Only 10% of Baroque Music sucks.

Meanwhile, 99.9% of Romance Novels suck.

It’s an approximation. Actually, it’s a wild guess as to ratio. The real ratio fluctuates.

It fluctuates.

For example, over the past 3 years or so, an unusually high proportion of pop music has been pretty damn good.

ZOMG GET THE PITCHFORKS AND TORCHES!!! SHE SAID SOMETHING GOOD ABOUT POP MUSIC!!

On YouTube, the ratio is more like 99.999%.

It not only fluctuates, it fluctuates by person and by minute.

Definitely fluctuates. If you don’t like the genre, the crud ratio can easily exceed 99 percent. After all, some dislike superhero comics, romance novels, rock music and Norman Rockwell paintings. Some even dislike Godzilla movies, as incredible as this may seem.

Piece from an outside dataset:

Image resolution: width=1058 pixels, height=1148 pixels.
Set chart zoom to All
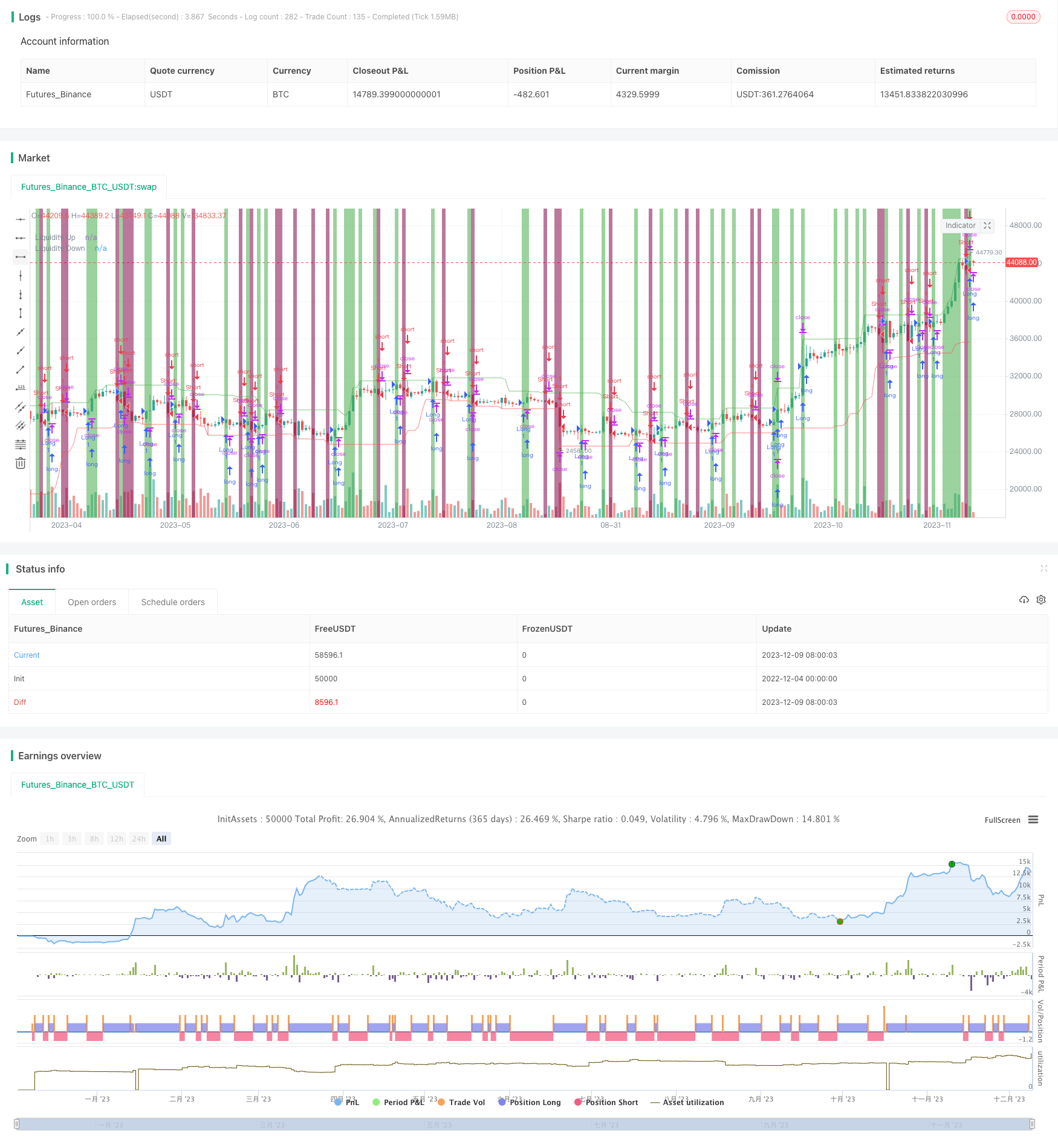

I say well under 20% of NPR is crap. Over at the Unaboard I calculated that 85% of all movies are …filler, though obviously there is subjectivity. Which is a little better than 90%. In my sample 1% were genuine classics. (Alfred Hitchcock’s Vertigo and Fellini’s 8 1/2 if you are curious.)

Pareto puts the ratio at 80%.

It’s not a formula, it’s a rule of thumb.

It means roughly 90%, not exactly 90%.

Popular music is a good example but, as true with anything having to do with the arts, YMMV. For me, a better example would be the state of music between 1964 and 1971. I think that period represents the peak era of artistic achievement in popular music (rock especially) for the latter half of the 20th century. And yet, within a few years after it ended, things quickly went down the dumper. (If you don’t believe me, just listen to most of the popular records from 1974 and try not to upchuck.) I think what happened to the state of music during the mid and late 1970s not only proves Sturgeon’s Law fluctuates but also that a relatively fruitful period where the crap level falls below 90% will be followed by a corrective fallow period where the crap level runs above 90%.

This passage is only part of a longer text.